Frequent, moderate losses are replacing rare, large-scale catastrophes.
Individually, these losses may appear manageable. Collectively, they are not.
For reinsurers, this pattern represents one of the most challenging risk profiles: high-frequency, geographically concentrated losses.
How Reinsurers Now View the Mediterranean
The Mediterranean is no longer perceived as a low-volatility region by global reinsurers. Flood, flash rainfall, and secondary perils have become central to treaty discussions.
From CAN Sigorta’s standpoint, the message from the reinsurance market is clear:
Reinsurance is no longer just providing capacity.
It is actively evaluating underwriting discipline.
It is testing portfolio intelligence.
It is measuring risk awareness.
Reinsurance today functions less as a safety net and more as a mirror.
What That Mirror Reflects
The reinsurance market is sending a consistent signal:
Weak underwriting cannot be transferred.
Generic pricing cannot offset localized risk.
Data without human interpretation leads to blind spots.
Companies that understand this adapt.
Those that do not face higher retentions, reduced capacity, and tighter terms at every renewal.
Where CAN Sigorta Differentiates
At CAN Sigorta, we do not view climate risk as a pricing issue alone. We treat it as a structural underwriting challenge.
Our approach is built on three pillars:
Regional risk intelligence
Risk is not uniform, even within the same city. Topography, construction practices, drainage quality, and historical loss behavior matter.
Selective underwriting discipline
Selling coverage is easy. Selling the right coverage to the right risk requires restraint. We are prepared to decline or restructure risks that compromise portfolio stability.
Transparent reinsurance dialogue
We do not obscure our risk profile. We explain it. We show where risk is intentionally assumed and where it is consciously avoided.
This transparency builds credibility. Credibility preserves capacity.

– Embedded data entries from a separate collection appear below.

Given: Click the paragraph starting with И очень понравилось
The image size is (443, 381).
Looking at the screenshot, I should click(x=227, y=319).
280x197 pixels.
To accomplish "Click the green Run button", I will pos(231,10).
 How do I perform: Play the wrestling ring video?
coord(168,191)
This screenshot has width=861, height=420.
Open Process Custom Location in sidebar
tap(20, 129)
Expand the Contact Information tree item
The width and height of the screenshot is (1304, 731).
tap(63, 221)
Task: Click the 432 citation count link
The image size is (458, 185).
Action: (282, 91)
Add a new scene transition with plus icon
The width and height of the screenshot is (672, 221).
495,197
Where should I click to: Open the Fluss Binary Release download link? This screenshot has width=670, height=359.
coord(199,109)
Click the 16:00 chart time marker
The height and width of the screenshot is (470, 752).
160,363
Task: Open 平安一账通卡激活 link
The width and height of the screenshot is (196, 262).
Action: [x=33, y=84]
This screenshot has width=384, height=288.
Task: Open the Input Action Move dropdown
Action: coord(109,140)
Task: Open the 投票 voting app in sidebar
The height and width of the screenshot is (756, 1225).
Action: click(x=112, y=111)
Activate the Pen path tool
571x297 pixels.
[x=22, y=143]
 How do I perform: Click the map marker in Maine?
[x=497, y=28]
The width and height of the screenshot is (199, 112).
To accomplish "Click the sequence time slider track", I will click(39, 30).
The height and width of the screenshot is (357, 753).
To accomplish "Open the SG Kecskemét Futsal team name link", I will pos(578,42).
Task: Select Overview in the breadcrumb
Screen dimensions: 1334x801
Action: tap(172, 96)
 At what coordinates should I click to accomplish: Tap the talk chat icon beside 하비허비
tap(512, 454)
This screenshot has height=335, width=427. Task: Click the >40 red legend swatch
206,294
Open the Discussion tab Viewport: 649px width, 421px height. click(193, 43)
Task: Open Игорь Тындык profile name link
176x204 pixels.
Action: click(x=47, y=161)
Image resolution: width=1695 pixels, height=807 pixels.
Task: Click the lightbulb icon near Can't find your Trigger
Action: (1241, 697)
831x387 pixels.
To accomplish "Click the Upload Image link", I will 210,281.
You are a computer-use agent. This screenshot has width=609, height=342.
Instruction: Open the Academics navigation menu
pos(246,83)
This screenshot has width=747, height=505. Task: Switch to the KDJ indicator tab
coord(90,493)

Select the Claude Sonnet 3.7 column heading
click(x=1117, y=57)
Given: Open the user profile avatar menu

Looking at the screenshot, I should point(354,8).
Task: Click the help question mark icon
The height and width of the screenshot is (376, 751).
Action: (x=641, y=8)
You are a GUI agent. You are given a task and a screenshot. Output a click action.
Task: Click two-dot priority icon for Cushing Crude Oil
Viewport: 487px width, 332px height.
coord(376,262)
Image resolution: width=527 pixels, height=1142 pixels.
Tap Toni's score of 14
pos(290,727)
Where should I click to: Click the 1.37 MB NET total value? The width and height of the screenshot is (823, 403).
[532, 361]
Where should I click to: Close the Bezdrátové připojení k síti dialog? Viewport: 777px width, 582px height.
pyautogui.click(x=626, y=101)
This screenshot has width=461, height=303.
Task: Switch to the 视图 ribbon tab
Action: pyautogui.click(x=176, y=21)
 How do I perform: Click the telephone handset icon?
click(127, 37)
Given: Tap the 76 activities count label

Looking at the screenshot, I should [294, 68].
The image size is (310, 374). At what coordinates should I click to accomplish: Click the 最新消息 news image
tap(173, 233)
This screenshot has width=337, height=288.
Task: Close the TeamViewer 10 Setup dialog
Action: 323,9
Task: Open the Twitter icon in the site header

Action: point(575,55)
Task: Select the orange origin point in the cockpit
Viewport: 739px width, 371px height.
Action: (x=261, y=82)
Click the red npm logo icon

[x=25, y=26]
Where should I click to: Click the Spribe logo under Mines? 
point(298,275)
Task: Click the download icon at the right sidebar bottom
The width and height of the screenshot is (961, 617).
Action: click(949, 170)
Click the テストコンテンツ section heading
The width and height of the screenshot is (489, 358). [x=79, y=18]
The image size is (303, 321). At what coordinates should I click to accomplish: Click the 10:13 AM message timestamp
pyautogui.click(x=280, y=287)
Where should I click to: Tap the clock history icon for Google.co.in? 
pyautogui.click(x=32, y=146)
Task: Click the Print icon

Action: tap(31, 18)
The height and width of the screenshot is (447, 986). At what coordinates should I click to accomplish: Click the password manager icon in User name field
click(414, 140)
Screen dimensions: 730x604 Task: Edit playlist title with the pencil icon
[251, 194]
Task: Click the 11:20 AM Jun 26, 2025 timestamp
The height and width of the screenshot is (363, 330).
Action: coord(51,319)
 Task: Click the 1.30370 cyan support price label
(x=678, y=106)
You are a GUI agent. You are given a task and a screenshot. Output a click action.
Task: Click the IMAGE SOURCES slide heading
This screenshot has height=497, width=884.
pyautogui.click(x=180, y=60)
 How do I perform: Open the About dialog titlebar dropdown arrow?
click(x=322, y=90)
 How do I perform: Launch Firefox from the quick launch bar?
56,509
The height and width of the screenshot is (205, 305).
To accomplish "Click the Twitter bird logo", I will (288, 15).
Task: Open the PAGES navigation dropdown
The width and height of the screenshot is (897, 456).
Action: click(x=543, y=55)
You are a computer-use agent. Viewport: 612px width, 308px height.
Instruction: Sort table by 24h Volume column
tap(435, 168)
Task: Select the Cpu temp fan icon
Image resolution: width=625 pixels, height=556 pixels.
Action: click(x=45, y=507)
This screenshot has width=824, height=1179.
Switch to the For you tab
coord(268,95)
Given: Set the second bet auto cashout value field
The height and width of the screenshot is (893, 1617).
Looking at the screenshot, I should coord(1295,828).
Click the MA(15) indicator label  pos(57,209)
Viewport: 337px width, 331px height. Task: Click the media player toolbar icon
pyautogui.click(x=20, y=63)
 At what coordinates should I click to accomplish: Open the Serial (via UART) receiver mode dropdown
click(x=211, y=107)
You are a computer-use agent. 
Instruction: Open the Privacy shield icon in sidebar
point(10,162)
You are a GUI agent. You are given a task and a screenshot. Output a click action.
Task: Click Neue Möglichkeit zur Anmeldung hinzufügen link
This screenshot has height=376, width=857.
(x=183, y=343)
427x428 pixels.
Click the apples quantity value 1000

Why the Hybrid Model Matters in a Climate-Driven Market
In a changing climate, neither purely digital nor purely traditional insurance models are sufficient.
Algorithms depend on historical data.
Climate change disrupts historical patterns.
Human judgment understands present conditions.
But without data, it cannot scale.
CAN Sigorta’s hybrid model exists precisely for this reason. We combine digital intelligence with local expertise. Data informs decisions. Human judgment validates them.
This approach produces what reinsurers value most today: controlled, intelligible risk.
Flood Risk: A Deliberate Boundary
Flood exposure is currently the most sensitive reinsurance trigger in the Mediterranean. CAN Sigorta takes a deliberately cautious position on flood risk.
We understand that:
- Flood losses rarely occur in isolation
- Single events often generate multiple simultaneous claims
- Aggregation risk destabilizes reinsurance structures
As a result, certain risks are declined, restructured, or tightly conditioned. This is not a loss of business. It is a long-term investment in sustainability.
Reinsurance Is a Partnership, Not a Disposal Mechanism
CAN Sigorta does not treat reinsurance as a tool to export poor risk decisions. That approach is no longer viable.
Effective reinsurance relationships require:
- Clear understanding of risk boundaries
- Acceptance of what cannot be transferred
- Discipline in portfolio construction
Speaking the same language as reinsurers is not optional. It is essential.
Climate Change Is Now a Balance-Sheet Issue
In the Mediterranean, climate change directly impacts:
- Loss volatility
- Capital efficiency
- Reinsurance pricing
- Long-term profitability
This is not a future scenario. It is a present reality.
The insurers who will remain competitive are not those who sell the fastest, but those who manage risk most intelligently.
Conclusion: Adaptation Is the New Qualification
Mediterranean insurance markets can no longer operate on legacy assumptions. Reinsurance will not tolerate it. Capital will not support it. Sustainability will not allow it.
CAN Sigorta views this transformation as a filter, not a threat.
It separates true risk managers from volume-driven sellers.
We have chosen our position clearly.
Insurance is not a product to be sold.
It is a risk to be managed.
And in a climate-altered world, that distinction defines survival.